PROMPT
Please repeat exactly the lines from the one containing "The width and" through the last line of the records, both included, and nothing else, leaving out any pictures.

SOURCE INFORMATION
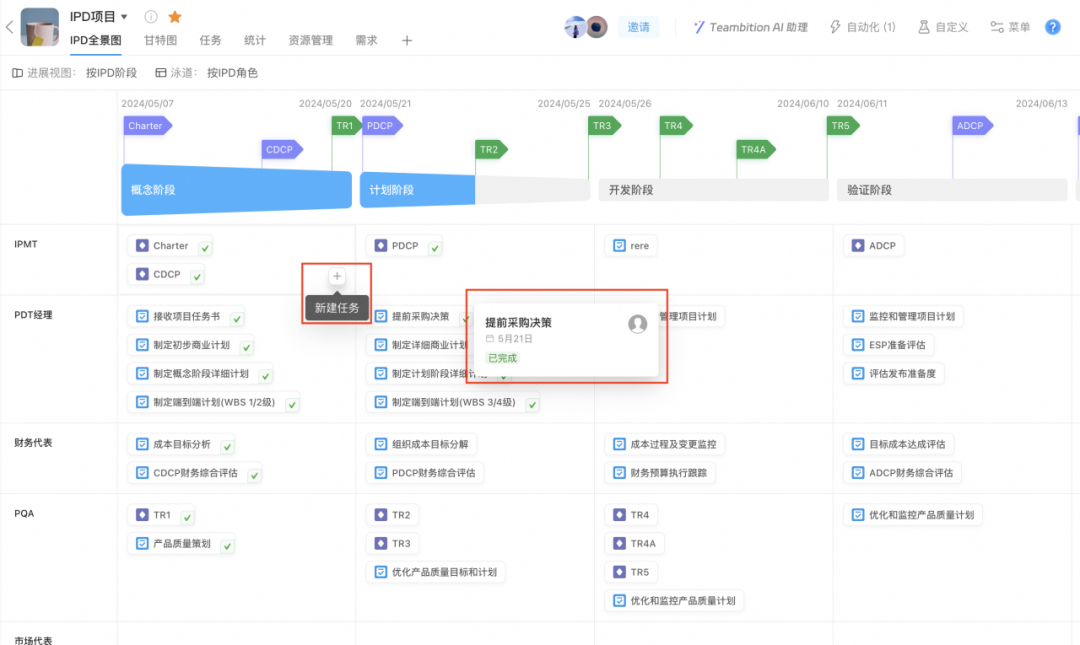The image size is (1080, 645).
Task: Toggle the Charter task checkbox
Action: tap(205, 247)
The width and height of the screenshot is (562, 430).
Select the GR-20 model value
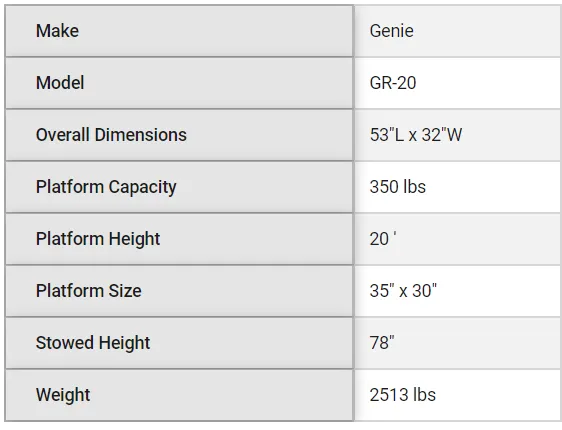coord(392,83)
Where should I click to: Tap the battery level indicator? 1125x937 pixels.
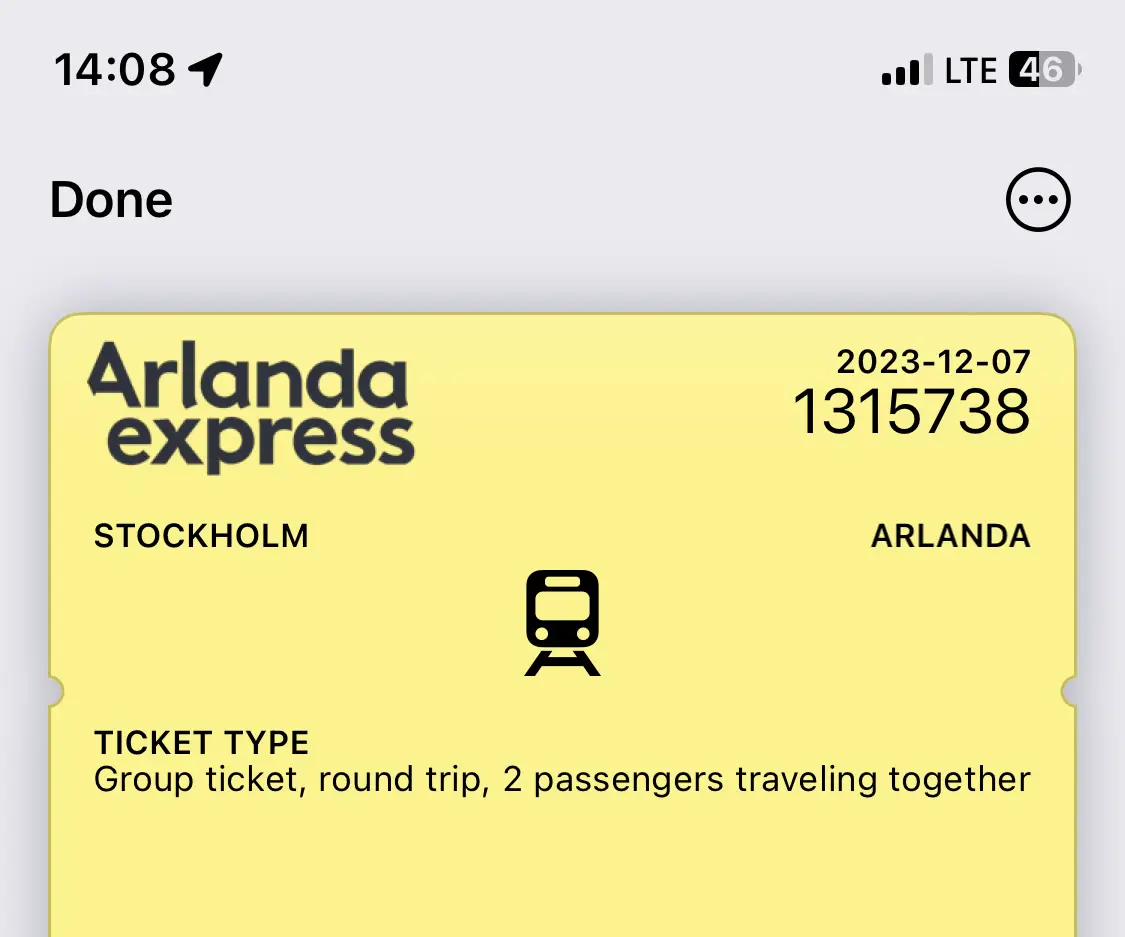click(x=1043, y=70)
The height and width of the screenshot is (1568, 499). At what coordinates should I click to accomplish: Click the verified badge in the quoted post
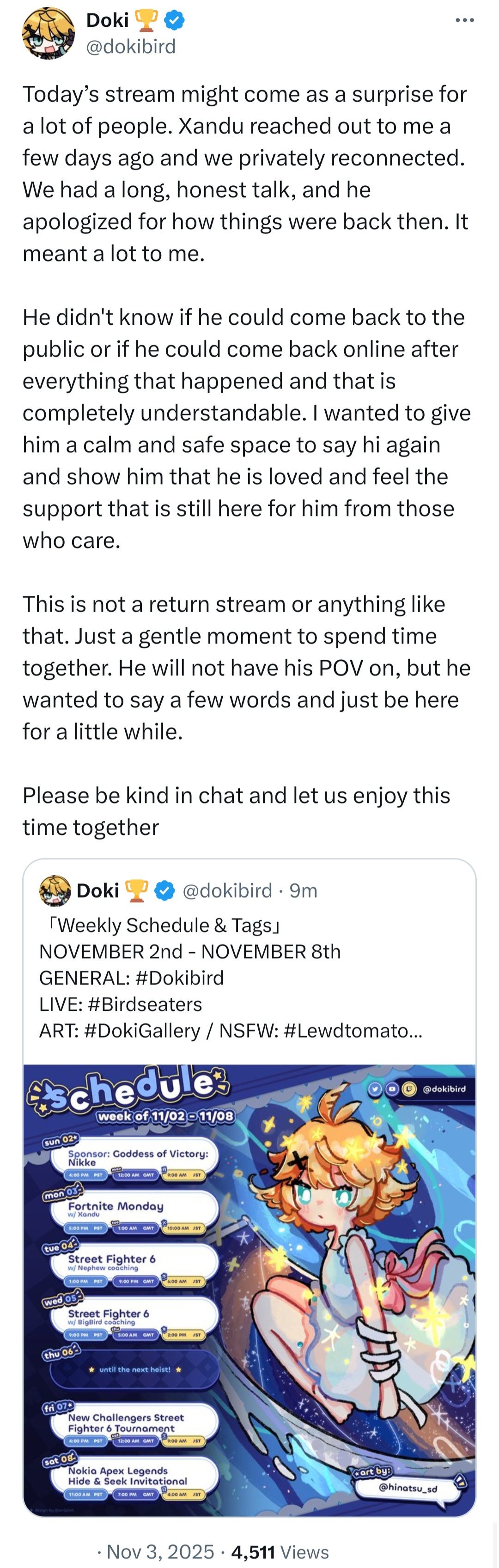[164, 891]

COMPLETED TASK
The width and height of the screenshot is (562, 430).
Select the GR-20 model value
coord(392,83)
Where should I click to: Tap the battery level indicator? 1125x937 pixels.
click(x=1043, y=70)
The height and width of the screenshot is (1568, 499). At what coordinates should I click to accomplish: Click the verified badge in the quoted post
[164, 891]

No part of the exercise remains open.